Commencer un jeu estampillé FromSoftware est toujours une épreuve. Dès l’écran titre, on sait pertinemment que l’on va souffrir, que l’on va rager, parfois même sombrer dans le désespoir et hurler quelques insultes insignifiantes mais curatives. On sait que le jeu va nous malmener pendant des heures, mettant nos réflexes et notre patience dans leurs derniers retranchements, et que la mort deviendra durant cette période de bras de fer virtuel votre compagnon le plus proche.
On sait tout cela, et pourtant, l’impatience et l’excitation demeurent. Car commencer un titre FromSoftware est surtout la promesse d’une expérience forte et indélébile dans notre parcours de joueur. C’est donc avec un subtil mélange d’appréhension et de joie que nos mains se posent délicatement sur le fourreau Sekiro. Annoncé pour la première fois en 2017, le jeu est décrit comme une suite spirituelle à la saga de ninjas Tenchu (tu nous manques…), également développé par FromSoftware. En réalité, et on le constate dès les premières images du jeu, Sekiro: Shadows Die Twice s’apparente bien plus à un Dark Souls ou à un Bloodborne.

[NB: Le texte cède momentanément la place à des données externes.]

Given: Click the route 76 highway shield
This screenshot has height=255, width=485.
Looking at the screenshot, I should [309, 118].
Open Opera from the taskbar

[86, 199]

Depuis dix ans (on rappelle que Demon’s Souls est sorti en 2009 au Japon), FromSoftware est en pleine ascension, pavant sa carrière de succès. Sekiro constitue-t-il la dernière pierre à cet étrange édifice, à cette porte propulsant les joueurs dans un sombre monde où la mort est jeu ? On tentera de répondre à cette question.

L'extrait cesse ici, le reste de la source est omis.